Oil on panel by Winckworth Allan Gay of the Meetinghouse of Hingham, Massachusetts. Large yellow building with steeple sits atop a lush green lawn. Carved gilt frame.

Details

Descriptive Terms

oil painting (technique)
landscapes (representations)
oil painting (technique)
Picture
Townscape
Townscape

Label

"Cherished Possessions": Some 202 meetinghouses are known to have been built in seventeenth-century New England. Hingham's is the only one still standing. Because of its massive timber roof trusses, which resemble the frame of a ship, it bears the nickname of “Old Ship Meetinghouse” or “Old Ship Church.” In Puritan New England, the meetinghouse was the community center, used for both Sabbath day worship and town meetings. Attendance at the lengthy Sunday services was required by law.

:: Short exercise 1 ::
Answer these questions from the catalog entry:
(a) Who painted the oil on panel?
(b) What kind of frame does the painting have?
(c) How many meetinghouses are known to have been built in seventeenth-century New England?
:: Short exercise 2 ::
Quote the catalog entry, starting with "Descriptive Terms" and going on through "required by law.".
:: Short exercise 3 ::
Decide whether each statement agrees with the catalog entry, and support each decision with the exact words of the entry:
(a) The building in the painting is yellow.
(b) Attendance at Sunday services was optional.
(c) The building's nickname comes from roof trusses that resemble the frame of a ship.
The listing has no connection to the catalog entry above.

:: Data shown ::
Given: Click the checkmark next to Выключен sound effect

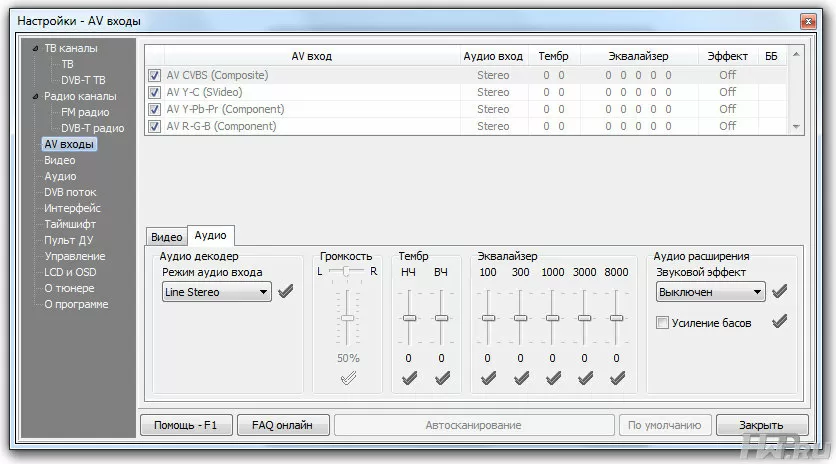Looking at the screenshot, I should pos(779,291).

:: Expected answer 1 ::
(a) Winckworth Allan Gay
(b) A carved gilt frame
(c) Some 202

:: Expected answer 2 ::
Descriptive Terms

oil painting (technique)
landscapes (representations)
oil painting (technique)
Picture
Townscape
Townscape

Label

"Cherished Possessions": Some 202 meetinghouses are known to have been built in seventeenth-century New England. Hingham's is the only one still standing. Because of its massive timber roof trusses, which resemble the frame of a ship, it bears the nickname of “Old Ship Meetinghouse” or “Old Ship Church.” In Puritan New England, the meetinghouse was the community center, used for both Sabbath day worship and town meetings. Attendance at the lengthy Sunday services was required by law.

:: Expected answer 3 ::
(a) Yes: "Large yellow building with steeple"
(b) No: "Attendance at the lengthy Sunday services was required by law."
(c) Yes: "Because of its massive timber roof trusses, which resemble the frame of a ship, it bears the nickname of “Old Ship Meetinghouse” or “Old Ship Church.”"